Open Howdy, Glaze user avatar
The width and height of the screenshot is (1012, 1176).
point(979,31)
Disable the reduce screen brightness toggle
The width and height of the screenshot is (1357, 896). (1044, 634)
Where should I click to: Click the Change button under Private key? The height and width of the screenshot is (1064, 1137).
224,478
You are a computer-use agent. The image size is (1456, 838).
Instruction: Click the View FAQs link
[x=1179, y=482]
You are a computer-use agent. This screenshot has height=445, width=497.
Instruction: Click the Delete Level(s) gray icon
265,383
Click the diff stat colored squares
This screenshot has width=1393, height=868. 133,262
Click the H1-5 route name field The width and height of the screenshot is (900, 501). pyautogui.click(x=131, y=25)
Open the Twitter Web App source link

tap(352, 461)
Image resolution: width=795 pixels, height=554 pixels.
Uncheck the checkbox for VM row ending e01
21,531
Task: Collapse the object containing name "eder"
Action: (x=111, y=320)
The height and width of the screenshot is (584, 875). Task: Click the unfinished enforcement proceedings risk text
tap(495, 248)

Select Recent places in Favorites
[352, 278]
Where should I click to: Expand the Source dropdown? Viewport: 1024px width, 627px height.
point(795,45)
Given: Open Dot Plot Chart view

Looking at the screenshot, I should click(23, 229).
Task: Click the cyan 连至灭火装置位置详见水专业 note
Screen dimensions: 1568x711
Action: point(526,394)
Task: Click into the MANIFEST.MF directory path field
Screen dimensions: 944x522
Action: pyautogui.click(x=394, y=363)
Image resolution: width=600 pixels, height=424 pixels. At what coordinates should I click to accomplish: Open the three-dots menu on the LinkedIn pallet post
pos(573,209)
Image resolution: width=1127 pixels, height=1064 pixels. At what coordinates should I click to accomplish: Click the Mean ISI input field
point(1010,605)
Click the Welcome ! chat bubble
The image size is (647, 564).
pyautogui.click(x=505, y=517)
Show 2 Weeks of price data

....................

Please give the data from the line with "Image resolution: width=795" up to and including the line with "pos(573,209)" as a Markdown table with columns Row and Line, numbering each row and leaving out blank lines.

| Row | Line |
|---|---|
| 1 | Image resolution: width=795 pixels, height=554 pixels. |
| 2 | Uncheck the checkbox for VM row ending e01 |
| 3 | 21,531 |
| 4 | Task: Collapse the object containing name "eder" |
| 5 | Action: (x=111, y=320) |
| 6 | The height and width of the screenshot is (584, 875). Task: Click the unfinished enforcement proceedings risk text |
| 7 | tap(495, 248) |
| 8 | Select Recent places in Favorites |
| 9 | [352, 278] |
| 10 | Where should I click to: Expand the Source dropdown? Viewport: 1024px width, 627px height. |
| 11 | point(795,45) |
| 12 | Given: Open Dot Plot Chart view |
| 13 | Looking at the screenshot, I should click(23, 229). |
| 14 | Task: Click the cyan 连至灭火装置位置详见水专业 note |
| 15 | Screen dimensions: 1568x711 |
| 16 | Action: point(526,394) |
| 17 | Task: Click into the MANIFEST.MF directory path field |
| 18 | Screen dimensions: 944x522 |
| 19 | Action: pyautogui.click(x=394, y=363) |
| 20 | Image resolution: width=600 pixels, height=424 pixels. At what coordinates should I click to accomplish: Open the three-dots menu on the LinkedIn pallet post |
| 21 | pos(573,209) |